== Datos del ejercicio

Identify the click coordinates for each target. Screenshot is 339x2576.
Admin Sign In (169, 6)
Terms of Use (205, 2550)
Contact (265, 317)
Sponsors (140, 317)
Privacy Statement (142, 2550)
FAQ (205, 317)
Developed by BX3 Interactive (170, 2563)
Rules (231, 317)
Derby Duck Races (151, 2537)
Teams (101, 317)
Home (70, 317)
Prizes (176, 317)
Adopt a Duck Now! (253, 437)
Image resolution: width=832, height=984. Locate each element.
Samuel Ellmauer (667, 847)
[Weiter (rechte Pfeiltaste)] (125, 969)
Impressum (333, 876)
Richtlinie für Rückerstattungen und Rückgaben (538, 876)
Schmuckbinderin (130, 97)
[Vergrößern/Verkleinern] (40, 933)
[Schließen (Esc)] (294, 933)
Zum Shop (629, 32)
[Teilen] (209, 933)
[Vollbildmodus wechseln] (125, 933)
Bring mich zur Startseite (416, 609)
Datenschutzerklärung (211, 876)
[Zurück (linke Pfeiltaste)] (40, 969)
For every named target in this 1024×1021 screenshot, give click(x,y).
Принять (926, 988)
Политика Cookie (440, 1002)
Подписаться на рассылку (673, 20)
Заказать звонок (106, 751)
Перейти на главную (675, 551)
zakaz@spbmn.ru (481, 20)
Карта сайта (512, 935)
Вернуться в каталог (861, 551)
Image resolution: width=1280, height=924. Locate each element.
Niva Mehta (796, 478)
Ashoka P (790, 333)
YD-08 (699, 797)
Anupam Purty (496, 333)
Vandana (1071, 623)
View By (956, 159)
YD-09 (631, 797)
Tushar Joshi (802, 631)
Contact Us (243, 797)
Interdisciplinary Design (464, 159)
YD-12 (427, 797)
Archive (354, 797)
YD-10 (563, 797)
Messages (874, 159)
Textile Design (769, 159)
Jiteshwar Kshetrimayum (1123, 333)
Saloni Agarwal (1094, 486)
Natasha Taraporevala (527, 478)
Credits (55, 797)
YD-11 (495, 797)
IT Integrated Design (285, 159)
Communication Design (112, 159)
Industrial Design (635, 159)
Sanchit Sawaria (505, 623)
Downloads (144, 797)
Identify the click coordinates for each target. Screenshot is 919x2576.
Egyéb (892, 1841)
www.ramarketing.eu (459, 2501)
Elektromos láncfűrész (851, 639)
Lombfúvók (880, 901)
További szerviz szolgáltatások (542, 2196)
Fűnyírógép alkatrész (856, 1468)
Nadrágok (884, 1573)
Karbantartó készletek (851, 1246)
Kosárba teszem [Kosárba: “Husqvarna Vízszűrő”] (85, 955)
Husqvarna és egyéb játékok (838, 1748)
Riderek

====

### Ejercicio
Actualiza las líneas que van desde el comienzo de los ítems hasta la línea que contiene "[Weiter (rechte Pfeiltaste)] (125, 969)", inclusive, cambiando "Sponsors" por "Partners" y sin alterar nada más.

### Resultado del ejercicio
Identify the click coordinates for each target. Screenshot is 339x2576.
Admin Sign In (169, 6)
Terms of Use (205, 2550)
Contact (265, 317)
Partners (140, 317)
Privacy Statement (142, 2550)
FAQ (205, 317)
Developed by BX3 Interactive (170, 2563)
Rules (231, 317)
Derby Duck Races (151, 2537)
Teams (101, 317)
Home (70, 317)
Prizes (176, 317)
Adopt a Duck Now! (253, 437)
Image resolution: width=832, height=984. Locate each element.
Samuel Ellmauer (667, 847)
[Weiter (rechte Pfeiltaste)] (125, 969)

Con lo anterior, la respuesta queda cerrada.